Enabling Cloudera Data Engineering

Before you can use the Cloudera Data Engineering (CDE) service, you must enable it on each environment that you want to use CDE on.

Make sure that you have a working environment for which you want to enable the CDE service. For more information about environments, see Environments.

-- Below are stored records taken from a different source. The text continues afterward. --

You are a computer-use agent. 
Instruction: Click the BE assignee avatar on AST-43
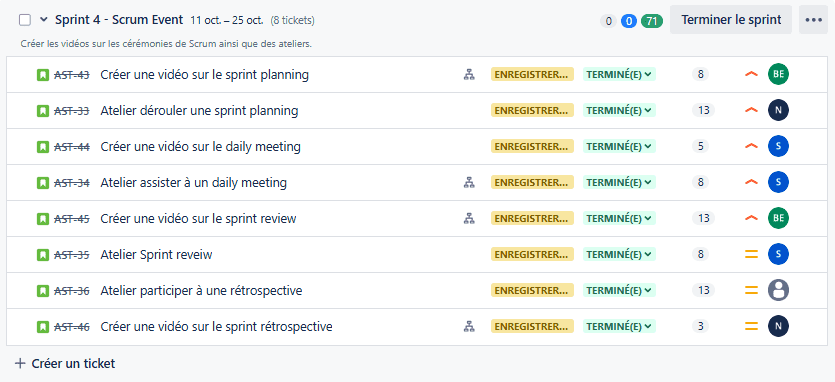[778, 75]
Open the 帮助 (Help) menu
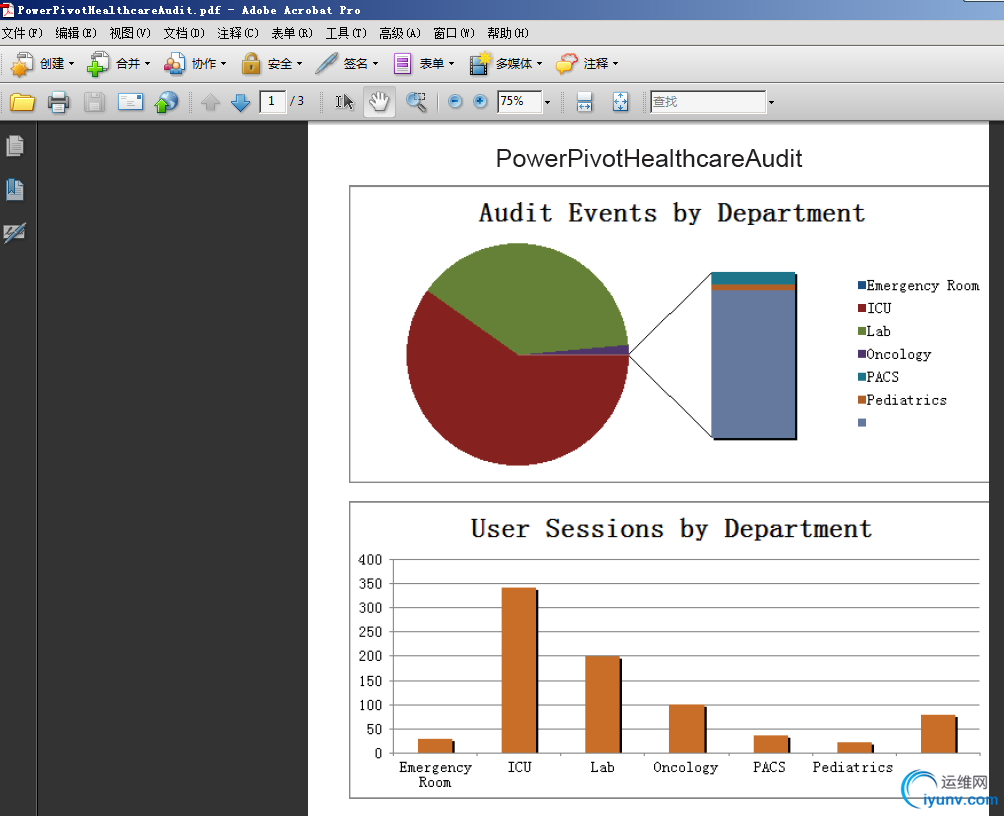 click(508, 33)
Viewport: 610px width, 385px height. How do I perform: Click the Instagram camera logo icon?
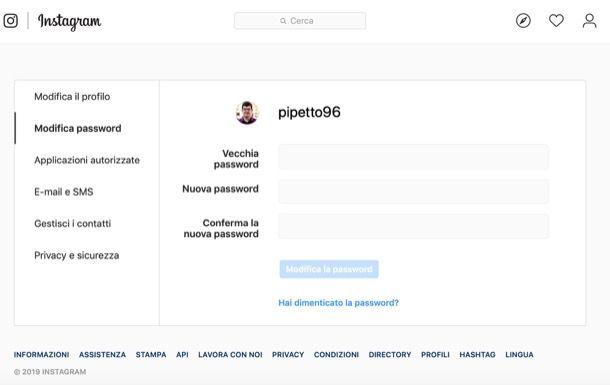point(11,21)
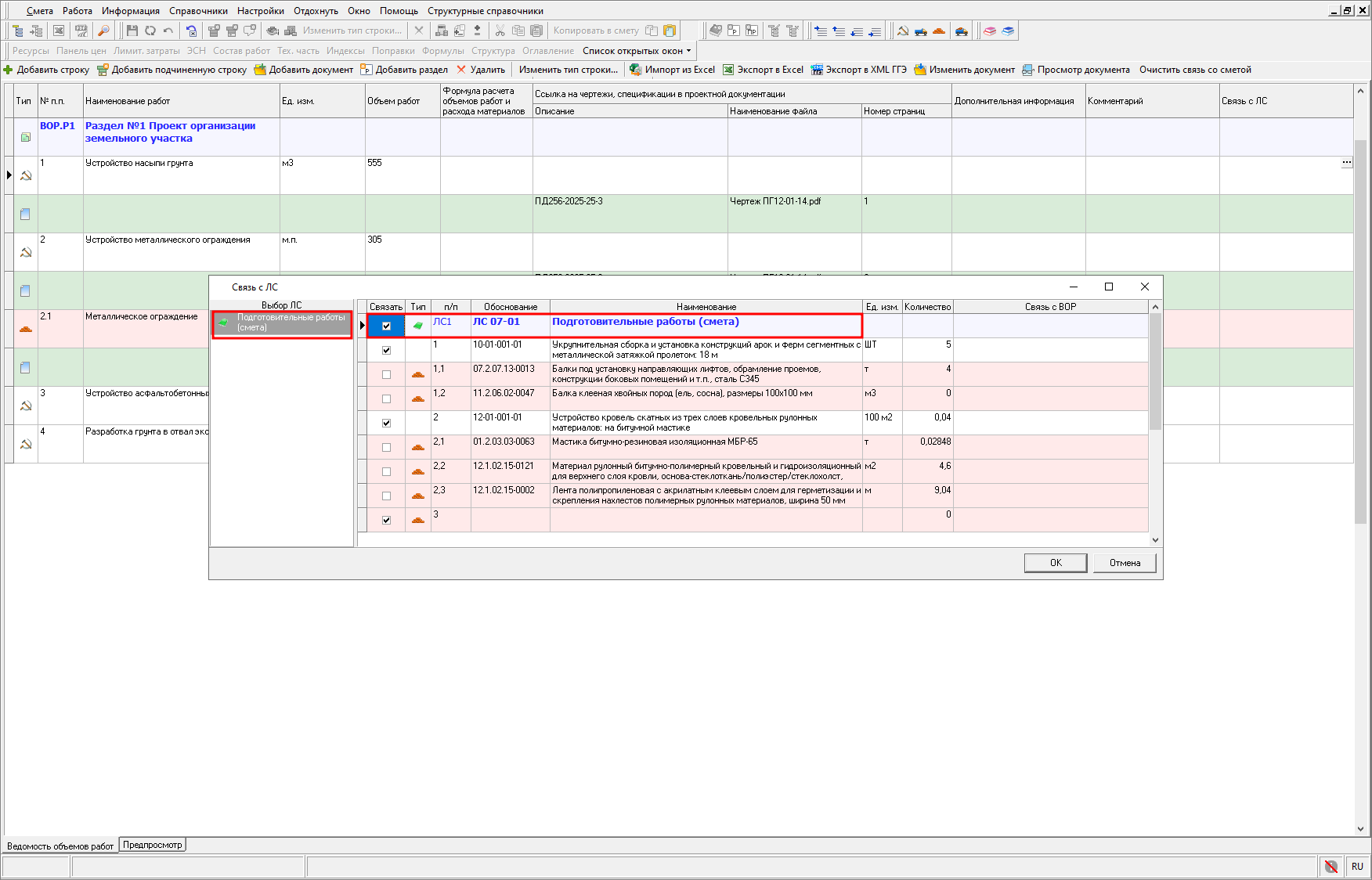
Task: Open the Справочники menu
Action: point(198,11)
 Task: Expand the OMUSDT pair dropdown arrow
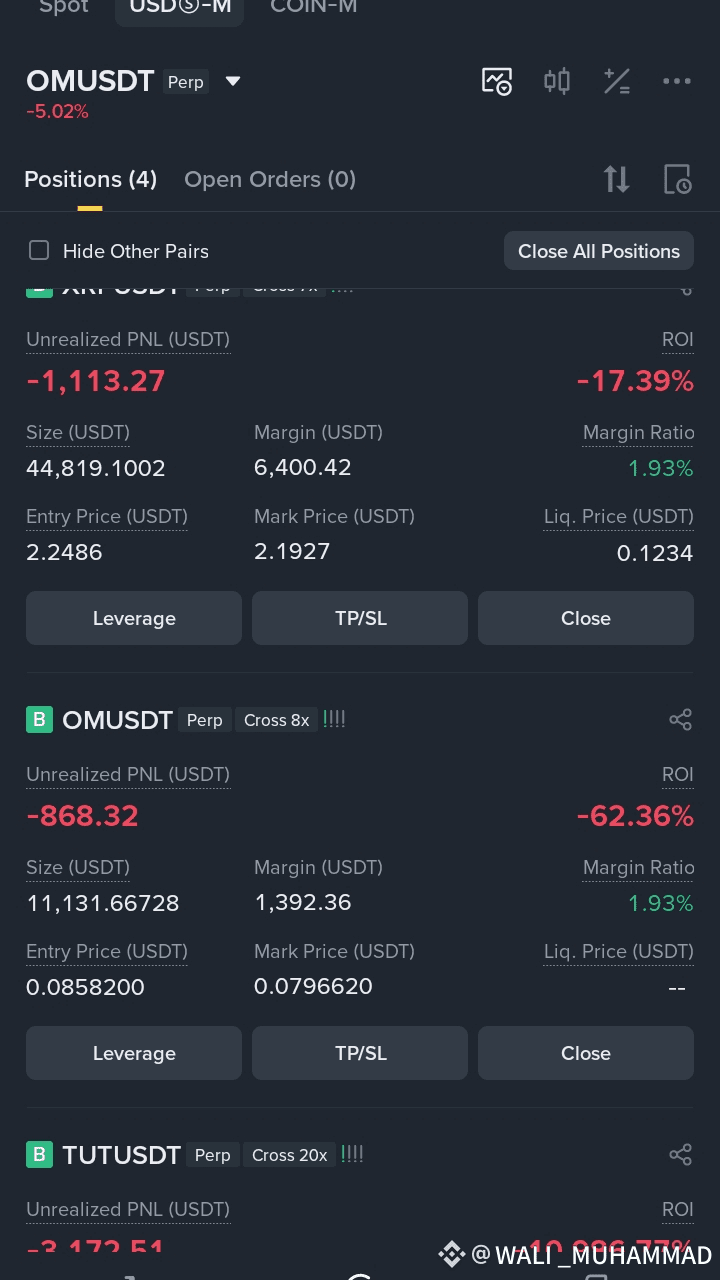click(233, 81)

  1. Navigate to the Cloudera Data Engineering Overview page by clicking the Data Engineering tile in the Cloudera Data Platform (CDP) management console.
  2. In the Environments column, click the plus icon at the top or the Enable new CDE link at the bottom to enable CDE for an environment.
  3. Start typing the name of the environment that you want to enable CDE for. The displayed list dynamically updates to show environment names matching your input. When you see the correct environment, click on it to select it.
  4. Select the Workload Type.
    The workload type corresponds to the instance size that will be deployed to run your submitted Spark jobs. When you select a type, the corresponding cloud provider instance size is displayed in the Summary section to the right.
    1. If you want to use SSD storage, check the box labeled Use SSD instances. In this configuration, SSD storage is used for the workload filesystem, such as the Spark local directory. If your workload requires more space than is available in the instance storage, select a larger instance type with sufficient local storage or select an instance type without SSD, and then configure the EBS volume size.
  5. Set the Auto-Scale Range.
    The range you set here creates an auto scaling group with the specified minimum and maximum number of instances that can be used. The CDE service launches and shuts down instances as needed within this range. The instance size is determined by the Workload Type you selected.
  6. If you want to use spot instances, check the box labeled Use Spot instances and select a range of spot instances to request. This creates another auto scaling group of spot instances. Spot instances are requested with similar CPU and memory profiles as the instances selected for the Workload Type. For more information, see Cloudera Data Engineering Spot Instances.
  7. On Microsoft Azure you may create a fully private AKS cluster by selecting Enable Private Endpoint.
  8. If you create the service in an AWS environment using a non-transparent proxy, you find a Proxy CIDR Source Ranges field. You are only required to enter the proxy CIDR ranges for the proxy instances if you registered your proxies using host names, as the Cloudera Control Plane has no way to resolve those to IPs. If your proxy instances were registered using IP addresses, you can leave this field blank.
    For example, if you have a load balanced proxy with static IPs running on 10.80.199.105 and 10.80.200.45, add "10.80.199.105/32" and "10.80.200.45/32". If your proxy instances are dynamic (behind a load balancer or virtual IP) then you would enter a wider range, e.g.: "10.80.200.0/24".
  9. If you want to create a load balancing endpoint in a public subnet, check the box labeled Enable Public Loadbalancer. If you leave this unchecked, the load balancing endpoint will be created in a private subnet, and you will need to configure access manually in your cloud account.
  10. Specify a comma-separated list of CIDRs in API server Authorized IP Ranges that can access the Kubernetes master API server.
    You may specify a comma-separated list of CIDRs that can access the Kubernetes master API server.
    Make sure that the provided IP addresses do not overlap with the following ranges:
    • 0.0.0.0 - 0.255.255.255
    • 10.0.0.0 - 10.255.255.255
    • 100.64.0.0 - 100.127.255.255
    • 127.0.0.0 - 127.255.255.255
    • 169.254.0.0 - 169.254.255.255s
    • 172.16.0.0 - 172.31.255.255
    • 192.0.0.0 - 192.0.0.255
    • 192.0.2.0 - 192.0.2.255
    • 192.88.99.0 - 192.88.99.255
    • 192.168.0.0 - 192.168.255.255
    • 198.18.0.0 - 198.19.255.255
    • 198.51.100.0 - 198.51.100.255
    • 203.0.113.0 - 203.0.113.255
    • 224.0.0.0 - 239.255.255.255
    • 240.0.0.0 - 255.255.255.254
    • 255.255.255.255
  11. Specify a comma-separated list of client IP ranges in Load Balancer Source Ranges that should be allowed to access the load balancer.
  12. Specify which subnets to use for the Kubernetes worker nodes. Select from available Subnets in the drop-down list.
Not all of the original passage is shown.